Instructions to follow:
Copy out the lines from the one containing "Determine the (x, y)" through the one containing "modifying (228, 1090)", inclusive, keeping each line identical to the original.

Material provided:
####

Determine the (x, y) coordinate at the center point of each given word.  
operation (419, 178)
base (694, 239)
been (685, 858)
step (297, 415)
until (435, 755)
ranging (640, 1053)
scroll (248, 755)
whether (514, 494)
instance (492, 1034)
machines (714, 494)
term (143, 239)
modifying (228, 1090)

####

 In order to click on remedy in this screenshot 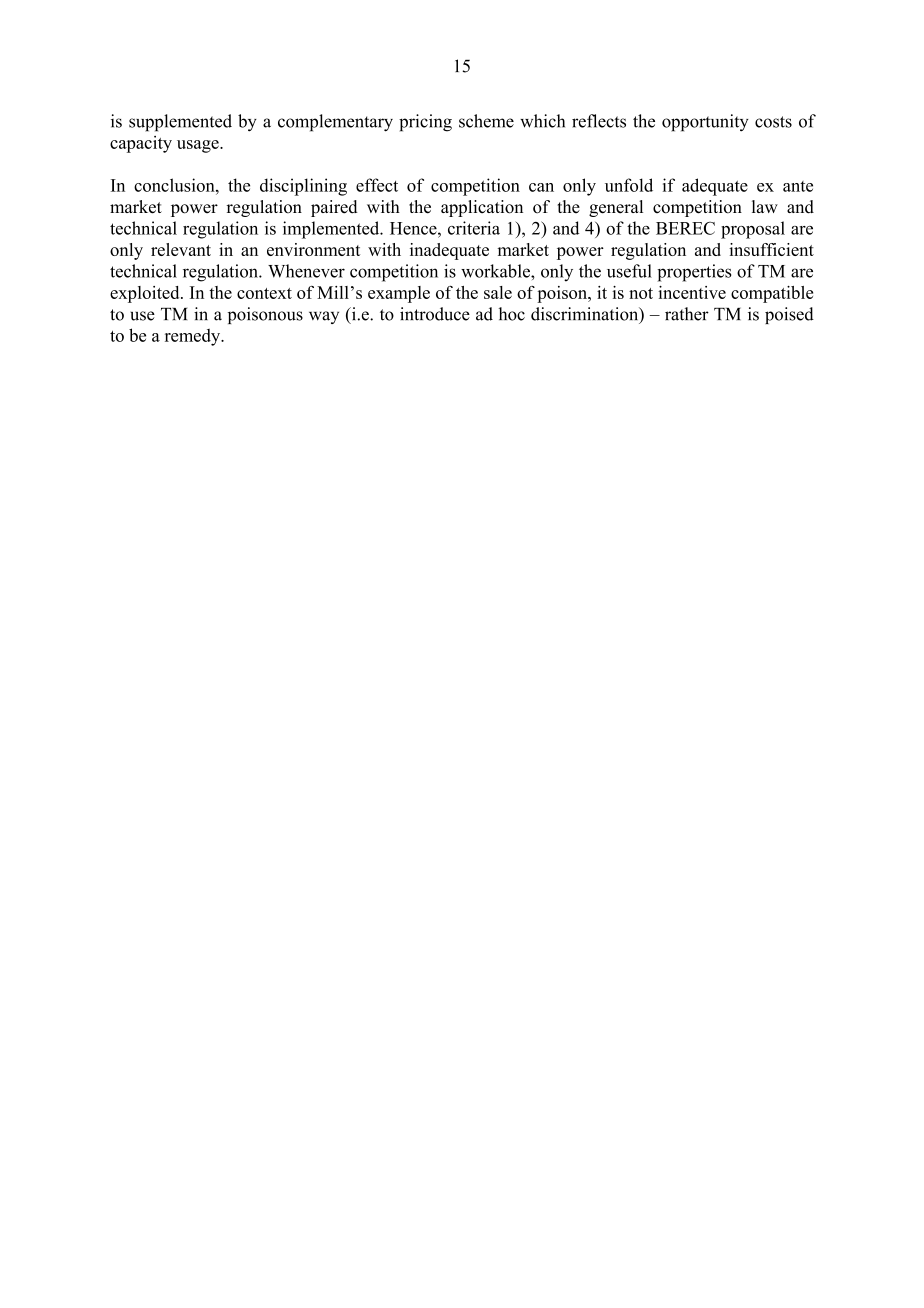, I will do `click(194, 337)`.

####

Answer to the problem:
Determine the (x, y) coordinate at the center point of each given word.  
operation (419, 178)
base (694, 239)
been (685, 858)
step (297, 415)
until (435, 755)
ranging (640, 1053)
scroll (248, 755)
whether (514, 494)
instance (492, 1034)
machines (714, 494)
term (143, 239)
modifying (228, 1090)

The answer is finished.